OpenResty’s memory efficiency and connection handling make it the better fit for a shared hosting environment where many sites share server resources. Lower per-connection memory overhead means more capacity available per server, which benefits every site on the platform.
The lack of per-request .htaccess filesystem checks is a meaningful performance advantage at scale. On a server hosting hundreds of WordPress sites, eliminating those filesystem reads across every request adds up.
PHP-FPM via Unix socket is the standard configuration on all Hostney servers. OpenResty communicates with PHP-FPM through the socket with minimal overhead. Static files are served directly without involving PHP at all, keeping PHP workers available for requests that actually require them.
WordPress permalink rewriting is handled in the server configuration rather than .htaccess, which means it is in memory and applied without disk reads. Custom redirects that would normally go in .htaccess can be managed through the control panel’s redirect manager, which writes them to the server configuration directly.
Legacy Apache support
For sites that depend on Apache-specific behavior – complex .htaccess logic, mod_rewrite rules that do not translate cleanly to Nginx, or legacy applications built around Apache assumptions – Hostney allows switching the web server frontend on a per-subdomain basis. This is configurable under Hosting > Subdomains in the control panel. Each subdomain can run either OpenResty or Apache independently, so you can run a modern WordPress site on OpenResty while keeping a legacy application on Apache on the same account without conflict.
The practical answer
For most WordPress sites, the choice of web server is not something you control – it is determined by your hosting provider.

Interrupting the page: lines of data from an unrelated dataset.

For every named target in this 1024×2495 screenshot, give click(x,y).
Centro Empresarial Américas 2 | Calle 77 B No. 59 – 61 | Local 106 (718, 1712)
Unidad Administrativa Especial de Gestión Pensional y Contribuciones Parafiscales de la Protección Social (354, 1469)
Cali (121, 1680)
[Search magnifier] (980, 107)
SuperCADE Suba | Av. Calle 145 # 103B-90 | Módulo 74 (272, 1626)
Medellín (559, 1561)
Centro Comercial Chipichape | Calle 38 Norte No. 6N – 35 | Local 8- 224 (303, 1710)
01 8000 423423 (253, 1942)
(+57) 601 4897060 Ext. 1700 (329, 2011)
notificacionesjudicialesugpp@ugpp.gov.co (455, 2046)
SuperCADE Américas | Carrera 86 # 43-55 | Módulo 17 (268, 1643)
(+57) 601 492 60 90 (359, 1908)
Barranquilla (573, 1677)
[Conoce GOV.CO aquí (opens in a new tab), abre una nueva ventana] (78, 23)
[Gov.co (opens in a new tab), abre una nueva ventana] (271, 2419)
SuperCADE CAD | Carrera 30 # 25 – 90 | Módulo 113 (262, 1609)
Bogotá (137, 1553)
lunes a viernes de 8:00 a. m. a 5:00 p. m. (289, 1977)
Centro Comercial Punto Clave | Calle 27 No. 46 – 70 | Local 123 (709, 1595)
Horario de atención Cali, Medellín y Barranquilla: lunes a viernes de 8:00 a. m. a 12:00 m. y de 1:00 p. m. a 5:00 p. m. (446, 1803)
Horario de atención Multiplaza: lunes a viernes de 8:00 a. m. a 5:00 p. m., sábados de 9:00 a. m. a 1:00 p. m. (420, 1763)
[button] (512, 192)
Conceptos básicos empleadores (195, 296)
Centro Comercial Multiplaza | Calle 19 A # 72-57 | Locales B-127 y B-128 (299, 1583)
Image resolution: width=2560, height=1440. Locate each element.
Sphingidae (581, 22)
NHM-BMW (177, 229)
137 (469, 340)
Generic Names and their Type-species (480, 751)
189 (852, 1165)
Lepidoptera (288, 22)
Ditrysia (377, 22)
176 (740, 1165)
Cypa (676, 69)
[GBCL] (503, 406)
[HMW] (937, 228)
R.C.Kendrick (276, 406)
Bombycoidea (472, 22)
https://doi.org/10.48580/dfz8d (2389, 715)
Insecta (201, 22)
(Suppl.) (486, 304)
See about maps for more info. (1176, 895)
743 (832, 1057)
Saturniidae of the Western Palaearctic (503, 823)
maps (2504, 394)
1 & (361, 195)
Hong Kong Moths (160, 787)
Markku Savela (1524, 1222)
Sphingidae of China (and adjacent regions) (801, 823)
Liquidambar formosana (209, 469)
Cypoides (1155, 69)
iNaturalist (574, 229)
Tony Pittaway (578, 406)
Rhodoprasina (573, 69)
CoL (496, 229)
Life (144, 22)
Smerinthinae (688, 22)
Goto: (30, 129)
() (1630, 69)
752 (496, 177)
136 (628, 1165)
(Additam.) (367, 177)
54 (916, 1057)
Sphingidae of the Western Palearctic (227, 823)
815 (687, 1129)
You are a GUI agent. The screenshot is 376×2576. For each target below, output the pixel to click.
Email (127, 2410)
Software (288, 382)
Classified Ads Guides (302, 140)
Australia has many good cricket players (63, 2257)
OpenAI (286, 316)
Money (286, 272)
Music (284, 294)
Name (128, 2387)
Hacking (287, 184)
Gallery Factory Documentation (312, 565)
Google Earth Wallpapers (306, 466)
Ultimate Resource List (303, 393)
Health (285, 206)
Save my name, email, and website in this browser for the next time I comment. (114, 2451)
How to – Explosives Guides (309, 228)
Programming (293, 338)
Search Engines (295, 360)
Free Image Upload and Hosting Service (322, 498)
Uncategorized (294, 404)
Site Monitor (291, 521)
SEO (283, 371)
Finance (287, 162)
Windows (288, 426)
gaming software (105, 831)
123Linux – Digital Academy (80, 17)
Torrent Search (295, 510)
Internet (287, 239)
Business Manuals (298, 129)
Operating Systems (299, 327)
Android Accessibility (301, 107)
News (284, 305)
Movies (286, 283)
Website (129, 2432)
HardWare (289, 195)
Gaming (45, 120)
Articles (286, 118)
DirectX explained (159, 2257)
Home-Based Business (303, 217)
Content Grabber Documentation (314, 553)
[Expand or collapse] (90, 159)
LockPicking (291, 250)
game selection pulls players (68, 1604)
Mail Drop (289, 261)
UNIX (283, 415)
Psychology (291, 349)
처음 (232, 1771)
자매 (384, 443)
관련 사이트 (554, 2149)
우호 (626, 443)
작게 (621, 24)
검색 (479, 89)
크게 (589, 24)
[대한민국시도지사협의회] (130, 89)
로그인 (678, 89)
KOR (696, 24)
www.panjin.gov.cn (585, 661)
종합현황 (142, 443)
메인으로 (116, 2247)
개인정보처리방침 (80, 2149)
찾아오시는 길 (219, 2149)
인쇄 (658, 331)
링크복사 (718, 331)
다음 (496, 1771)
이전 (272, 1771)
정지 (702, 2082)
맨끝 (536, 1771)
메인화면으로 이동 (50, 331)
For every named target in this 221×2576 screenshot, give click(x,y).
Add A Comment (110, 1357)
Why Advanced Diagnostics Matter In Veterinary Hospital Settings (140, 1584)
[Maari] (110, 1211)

If you are evaluating hosting providers, Nginx is the better choice for WordPress for the reasons covered above: more efficient concurrency handling, lower memory overhead, no per-request .htaccess checks, and clean PHP-FPM integration.
The performance difference is most visible under load. A lightly-trafficked site on well-configured Apache will not feel meaningfully different from the same site on Nginx. A site experiencing a traffic spike, handling WooCommerce concurrency, or sharing server resources with many other sites will see the architectural difference more clearly.
Apache is not a bad web server. It powered the web for decades and continues to run many sites successfully. For WordPress specifically, Nginx’s architecture aligns better with the workload – high concurrency, mixed static and dynamic content, and the memory constraints of shared infrastructure.